Attorneys and accountants have recently felt a push to behave in an increasingly collaborative fashion. Due to tax increases mandated by certain provisions of the American Taxpayer Relief Act, those navigating high-asset divorce proceedings are almost certainly in need of both experienced legal counsel and experienced financial counsel.
When individuals seek to create a fair high-asset property division settlement, the process they face is not so simple as “I’ll take this piece of property and you take another.” When significant assets are involved, issues of valuation, devaluation, payout timing and tax consequences feature prominently in fair division discussions.

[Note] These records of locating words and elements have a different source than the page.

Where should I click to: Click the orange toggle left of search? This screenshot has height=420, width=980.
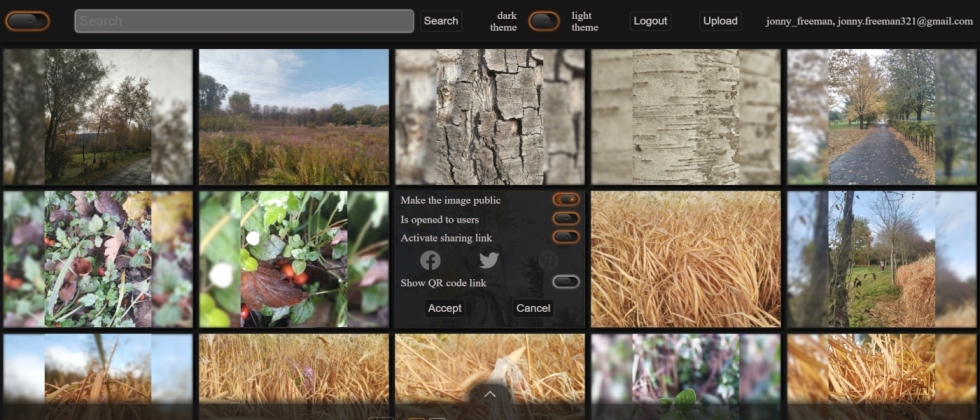(x=27, y=21)

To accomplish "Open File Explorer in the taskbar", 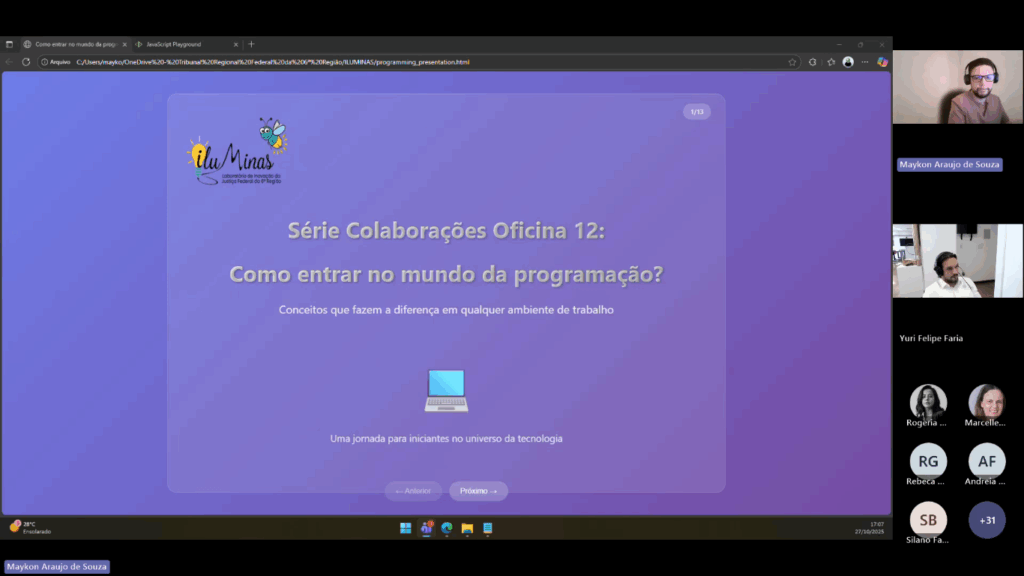I will coord(467,528).
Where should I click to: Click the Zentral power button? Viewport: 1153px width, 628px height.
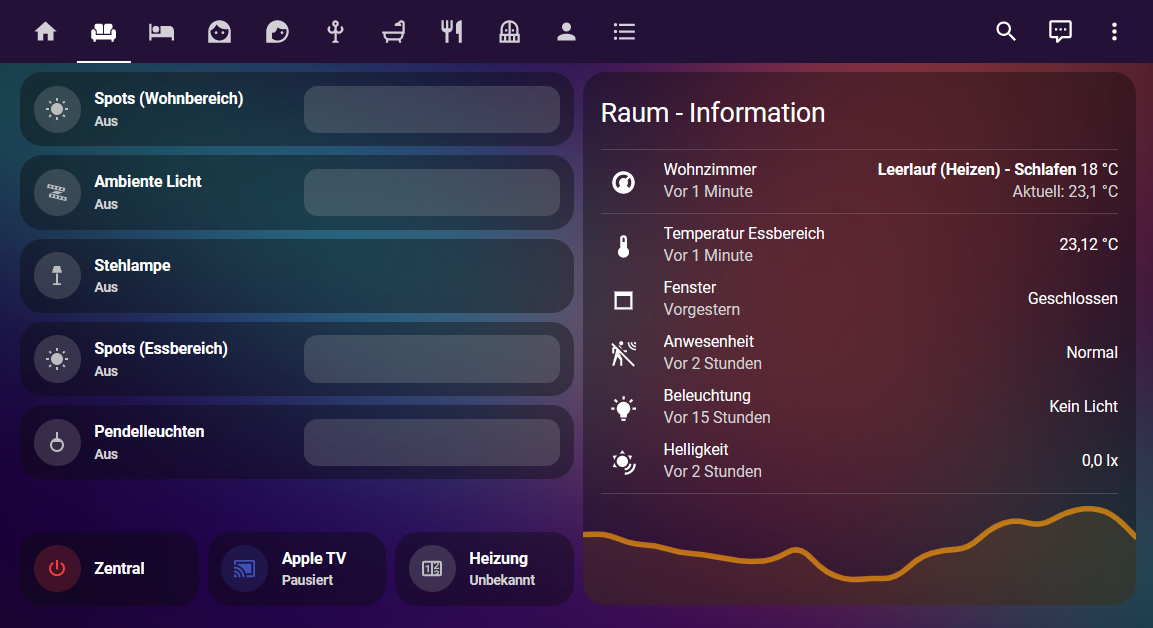(57, 568)
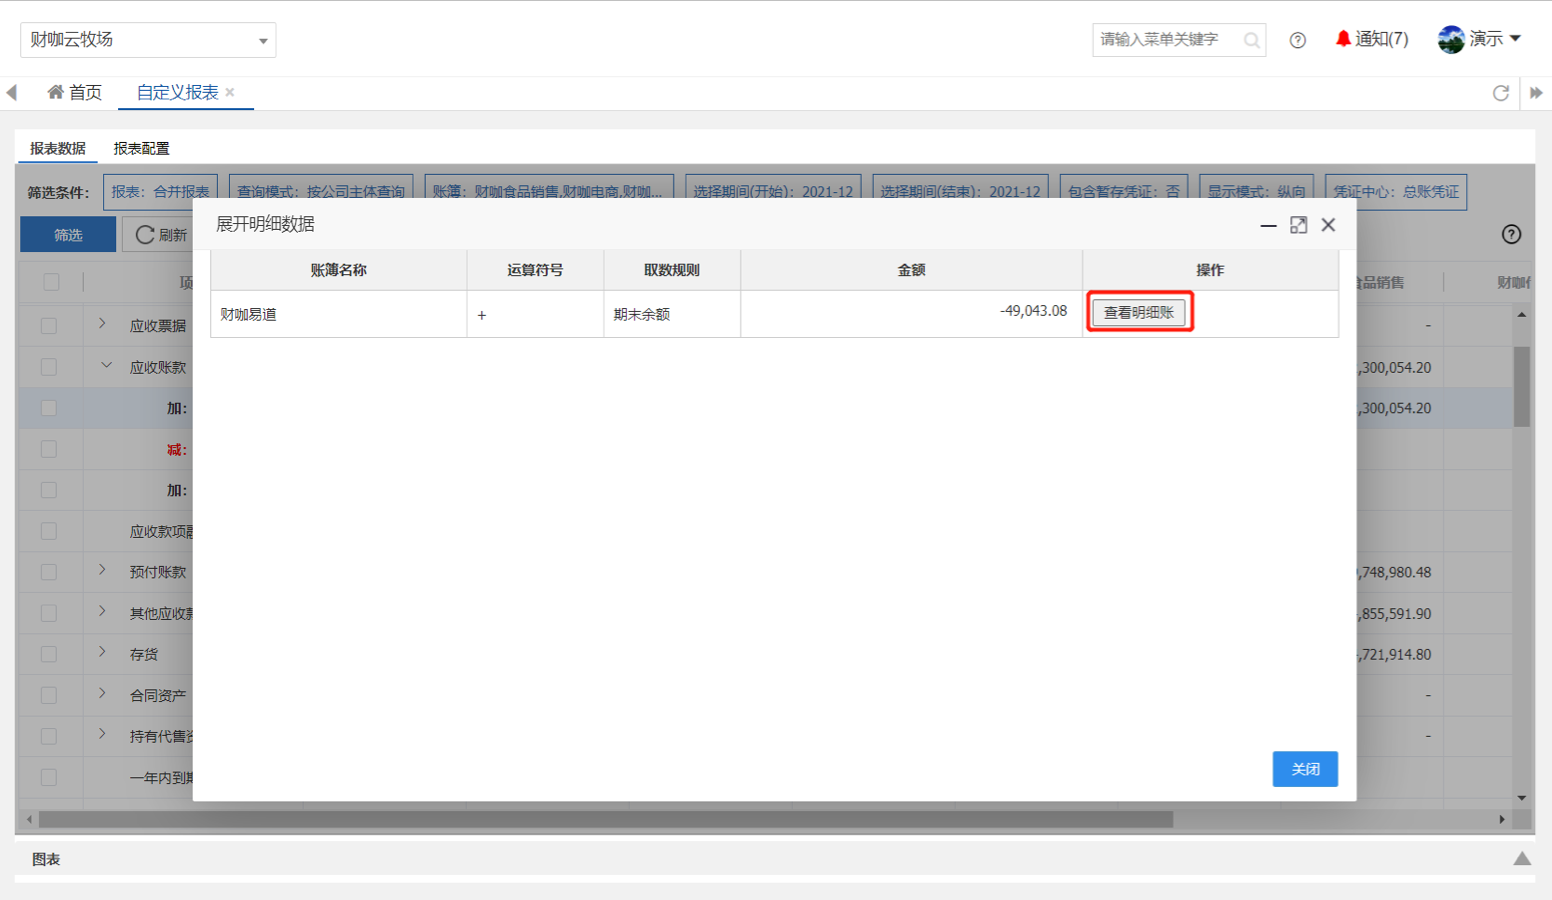
Task: Maximize the 展开明细数据 dialog
Action: tap(1298, 225)
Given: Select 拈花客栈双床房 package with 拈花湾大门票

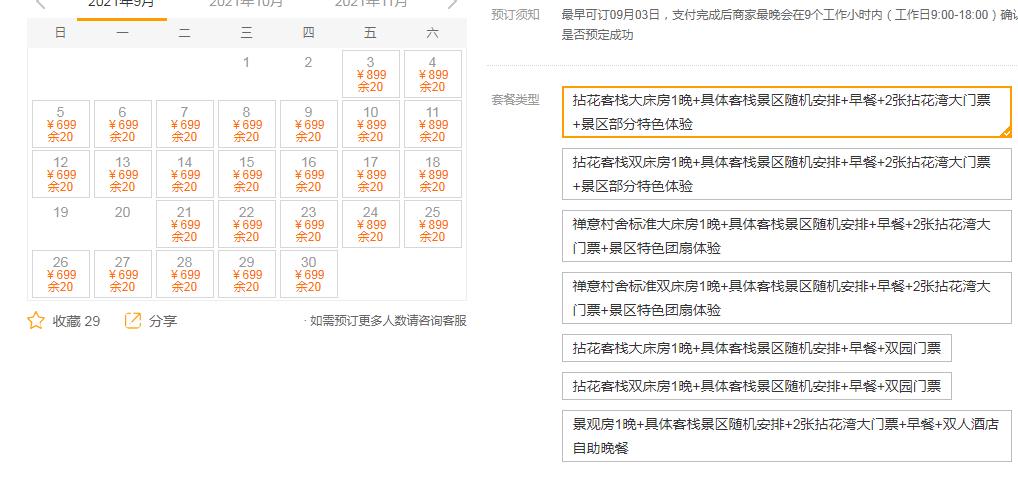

Currently, new tax regulations are forcing both attorneys and accountants to look at the timing and division of settlements very carefully. Especially considering that alimony and other income payouts may be affected by certain new thresholds. For example, a significant tax increase now occurs on individual incomes over $400,000. As alimony is considered tax-deductible income by the individual who receives it, the option of receiving alimony may no longer look as appealing as retaining other assets.
In addition, new dividend taxes, capital gains taxes and tax liability for investment income have changed the way that investments are being treated during divorce. For example, portfolios that generate an investment adjusted gross income of $200,000 or more are now subject to a significant tax increase. This may make the division of certain investment income an increased liability.
High-asset divorce is never an easy process. The new tax regulations have made this process even more challenging. It has therefore become increasingly important to retain the counsel of experienced attorneys and accountants in order to ensure that you receive the most fair and financially beneficial settlement possible.